Il reato previsto dall’art. 574 c.p. punisce la condotta del genitore che, contro la volontà dell’altro, sottragga il figlio per un periodo di tempo rilevante.
La Corte d’appello di Milano aveva ritenuto un genitore responsabile del reato di cui all’art. 574 c.p., condannandolo alla pena di otto mesi di reclusione, oltre al risarcimento dei danni in favore della moglie.
Secondo l’accusa il genitore avrebbe prelevato la figlia al rientro da una gita scolastica e l’avrebbe tenuta con sè per due settimane, senza alcuna autorizzazione e contro la volontà del proprio coniuge separato, a cui la minore era stata affidata con provvedimento dell’autorità giudiziaria elvetica, per poi restituirla solo a seguito dell’intervento della polizia cantonale.
Il genitore ha proposto ricorso per cassazione.
Con distinti motivi, il genitore denuncia l’erronea applicazione dell’art. 574 c.p., in quanto non vi sarebbe stata alcuna volontà di sottrarre la minore, tanto è vero che il coniuge affidatario era a perfetta conoscenza del suo domicilio e, inoltre, si recava ogni giorno a scuola della figlia con la quale si intratteneva.
Il ricorso è fondato nei limiti di seguito indicati.
Infatti, perchè il reato sia integrato è richiesto che l’azione posta in essere dall’agente determini un impedimento per l’esercizio delle diverse manifestazioni della potestà del genitore.
Ed infatti è stato sostenuto che solo se la condotta posta in essere da uno dei coniugi porta ad una globale sottrazione del minore alla vigilanza del coniuge affidatario, così da impedirgli non solo la funzione educativa ed i poteri insiti nell’affidamento, ma da rendergli impossibile quell’ufficio che gli è stato conferito dall’ordinamento nell’interesse del minore e della società, ricorre il reato di cui all’art. 574 c.p. (Sez. 6, 25 giugno 1986, n. 12950, Ratiu).
Nella specie, la responsabilità del genitore è stata affermata con esclusivo riferimento alla circostanza che la minore è stata “trattenuta” per circa due settimane dal padre presso la sua abitazione, nonostante fosse stata affidata alla madre, ma omettendo ogni accertamento in ordine all’effettivo ostacolo che tale condotta ha avuto sull’esercizio della potestà genitoriale da parte della madre.

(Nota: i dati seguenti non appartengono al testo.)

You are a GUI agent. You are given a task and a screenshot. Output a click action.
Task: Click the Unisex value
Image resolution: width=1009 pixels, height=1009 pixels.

In particolare, non risulta se il “trattenimento” abbia causato una radicale interruzione del rapporto della madre con la figlia, impedendo l’esercizio della potestà ovvero se, come assume il marito , vi sia stata solo un’inosservanza del provvedimento giudiziario in ordine ai tempi del diritto di visita riconosciuto al padre. Del resto, sembra pacifico che la moglie conoscesse la residenza del marito presso cui si trovava la minore e che, durante il periodo in cui la figlia è rimasta presso il padre, abbia incontrato ogni giorno la figlia, con la quale si intratteneva a parlare, circostanza questa che addirittura escluderebbe la sottrazione e comunque ogni ipotesi di ostacolo all’esercizio della potestà genitoriale, dal momento che la minore non è mai stata allontanata dalla vigilanza della madre.
D’altra parte, la sentenza non ha motivato in ordine all’elemento soggettivo del reato che consiste nella coscienza e volontà di sottrarre il minore, nel senso che l’agente deve avere la consapevolezza che il suo comportamento realizza una situazione antigiuridica mediante il trattenimento del minore.
Per questi motivi la Corte di Cassazione – Sez. Sesta penale -Sentenza 22911 del 27.05.2013, annulla la sentenza impugnata e rinvia per nuovo giudizio ad altra sezione della Corte d’appello.